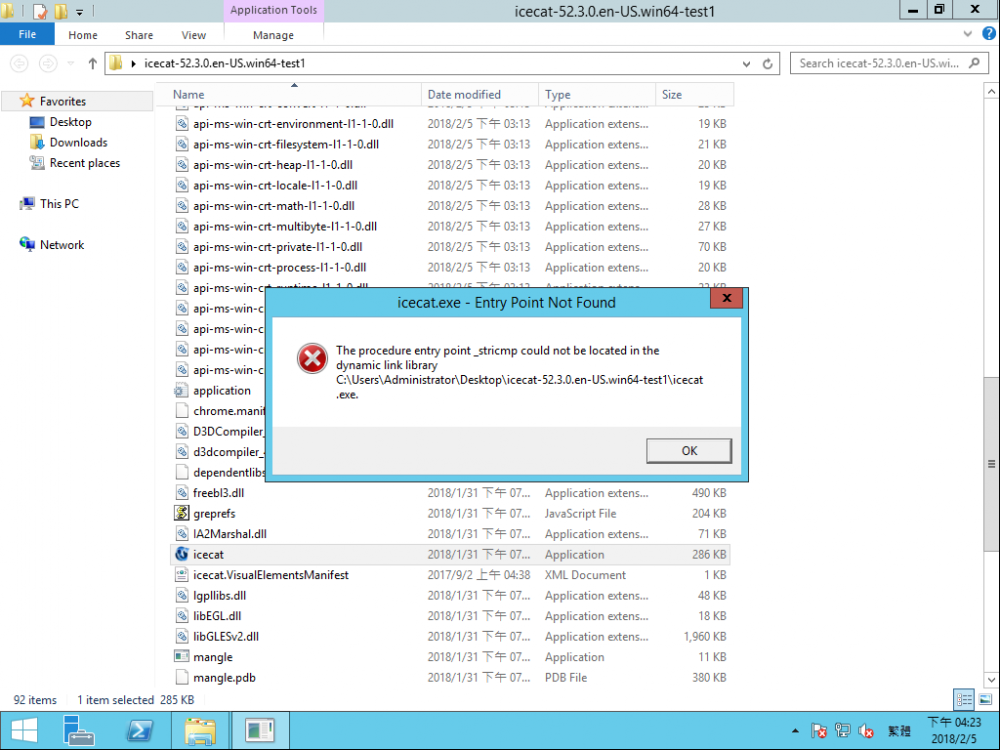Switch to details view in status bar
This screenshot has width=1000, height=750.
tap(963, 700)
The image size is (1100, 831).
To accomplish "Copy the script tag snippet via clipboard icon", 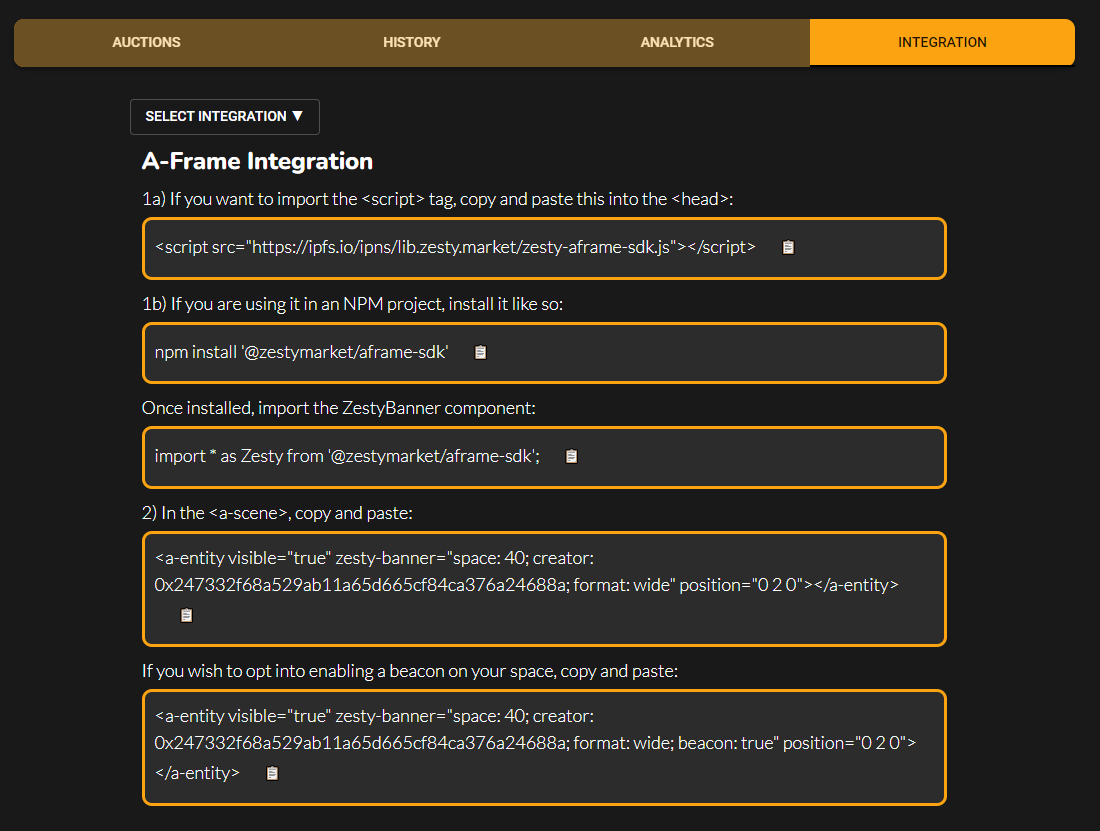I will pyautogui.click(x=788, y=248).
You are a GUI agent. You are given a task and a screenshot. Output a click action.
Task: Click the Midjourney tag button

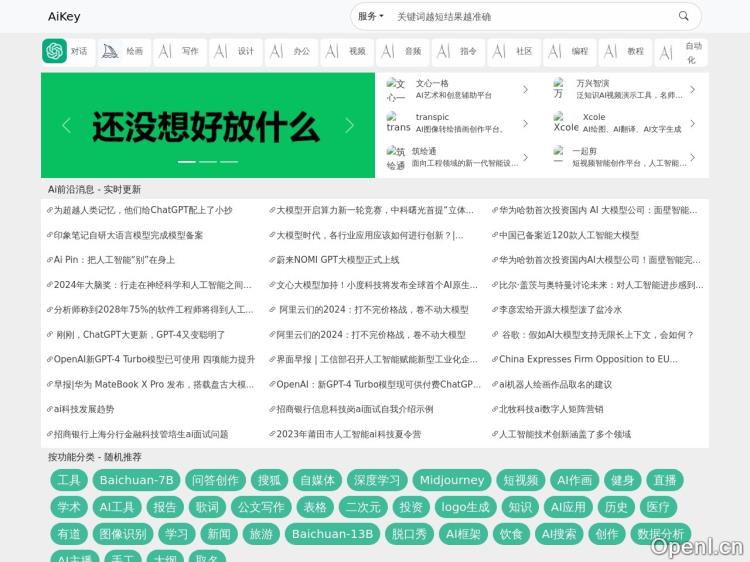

--

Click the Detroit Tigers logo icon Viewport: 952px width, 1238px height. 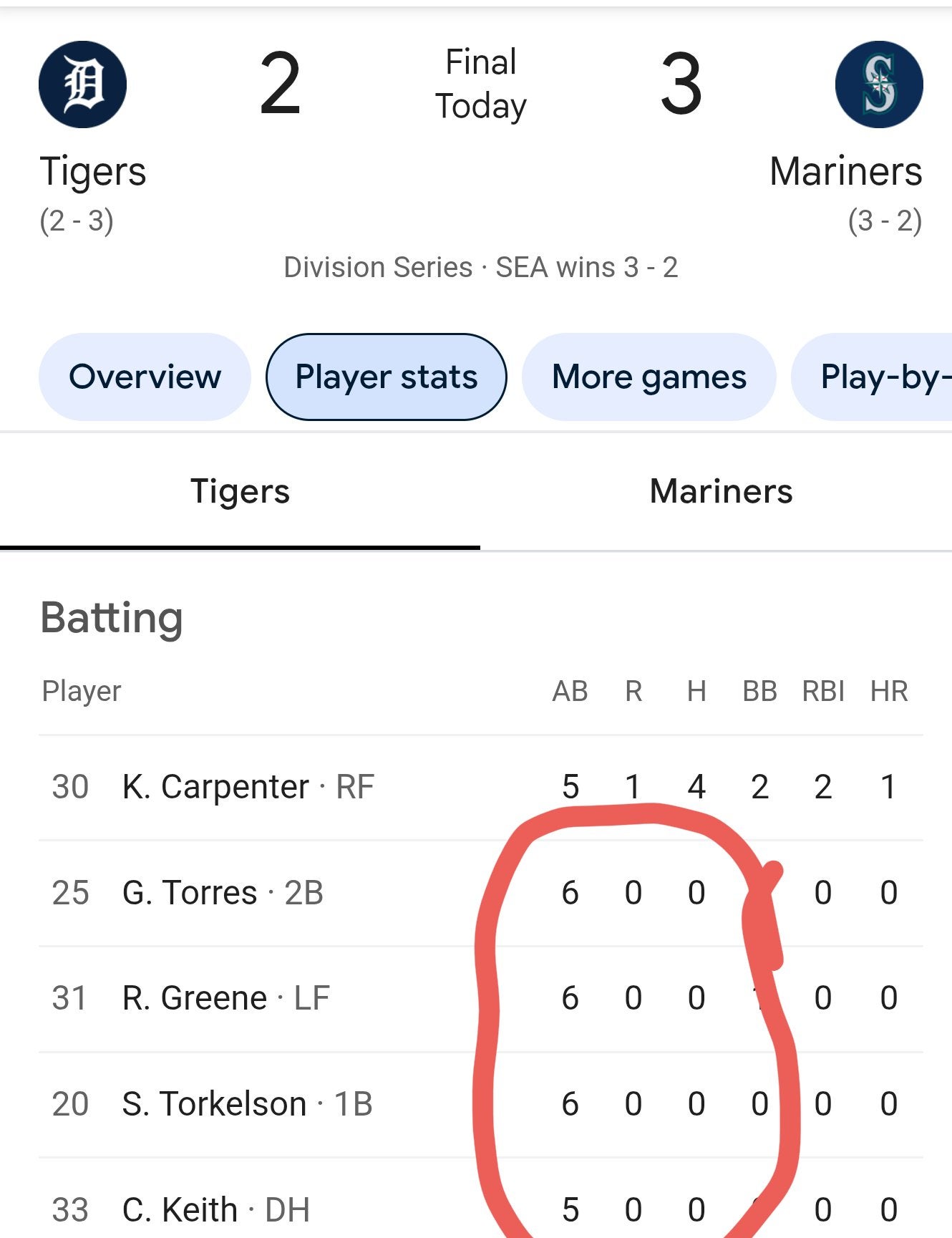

...

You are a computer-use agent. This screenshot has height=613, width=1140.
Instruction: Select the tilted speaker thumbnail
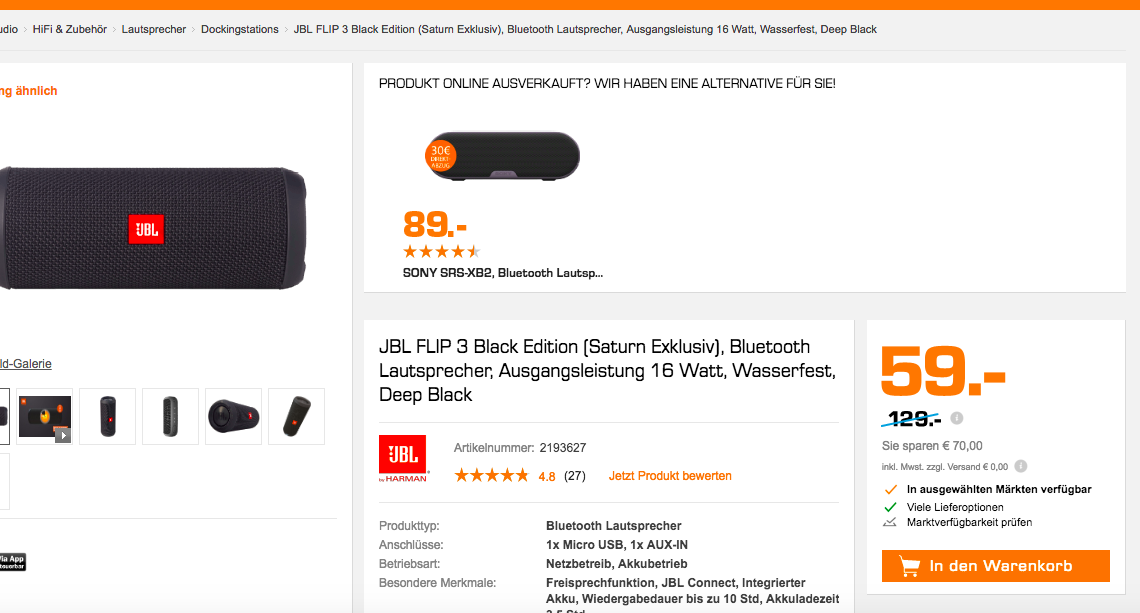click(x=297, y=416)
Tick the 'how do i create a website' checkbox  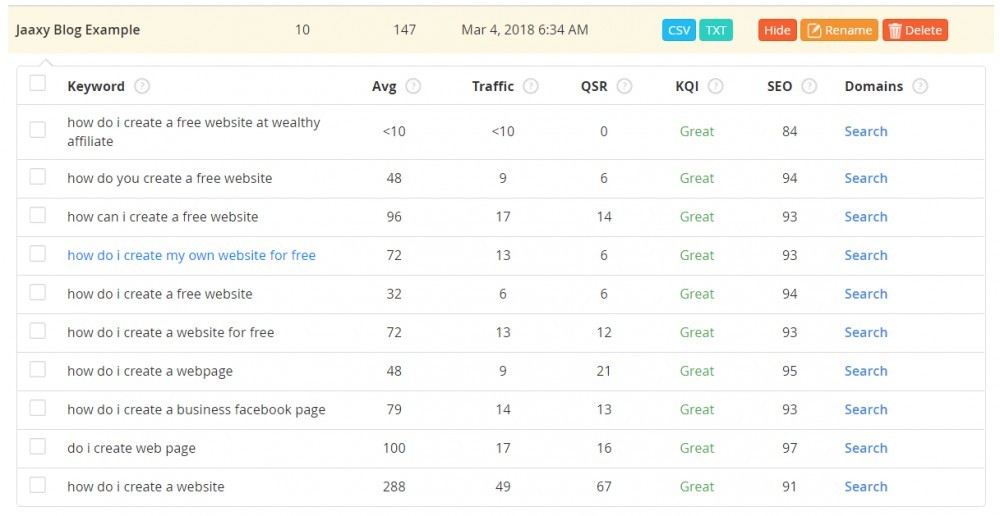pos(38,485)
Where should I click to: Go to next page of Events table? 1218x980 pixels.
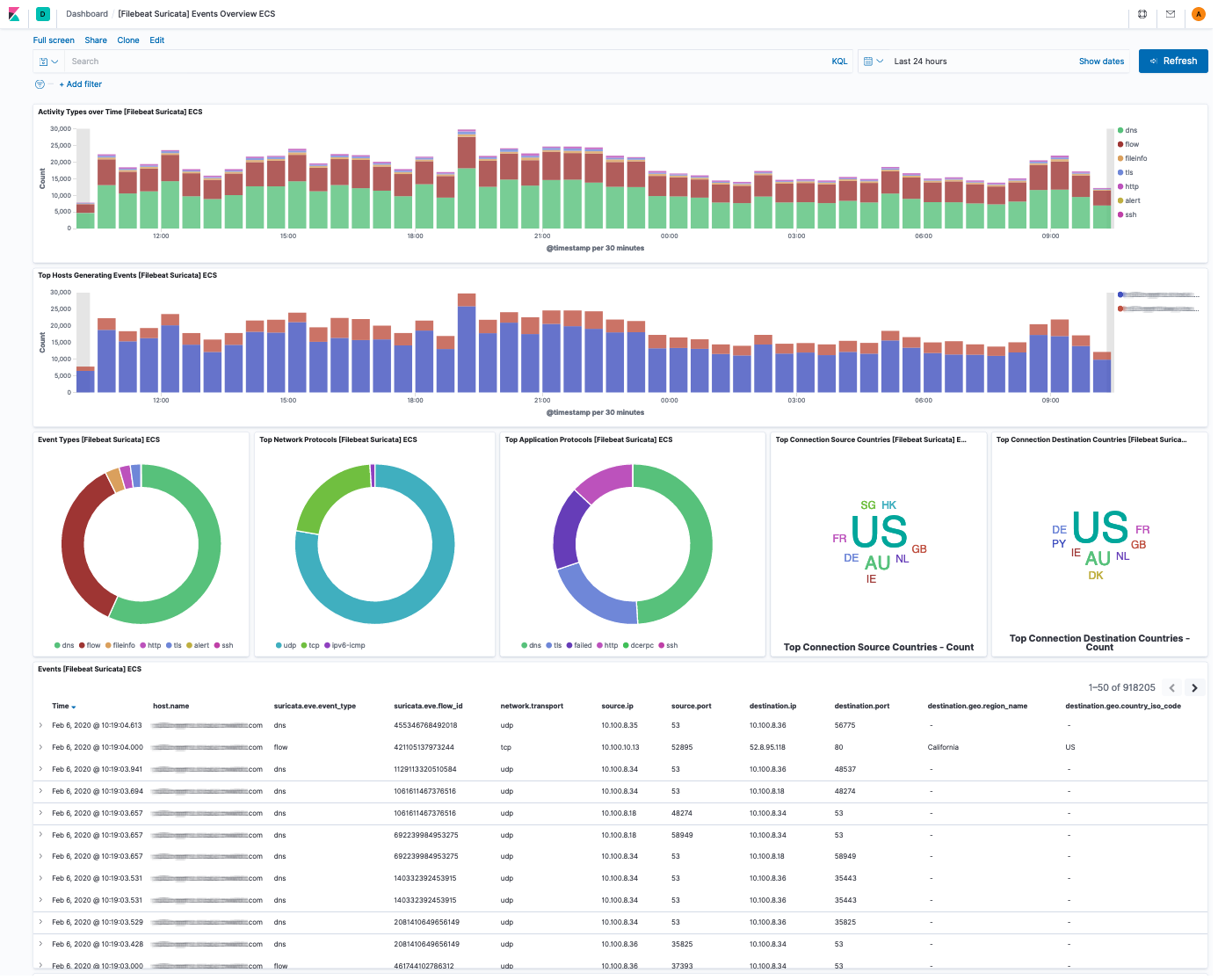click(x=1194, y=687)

▶ _Exercise requirements_:
Pick out each line above that includes "agent" and show it.

▶ _Response area_:
You are a GUI agent. You are given a task and a screenshot. Output a click action.
You are a computer-use agent. This screenshot has height=613, width=1140.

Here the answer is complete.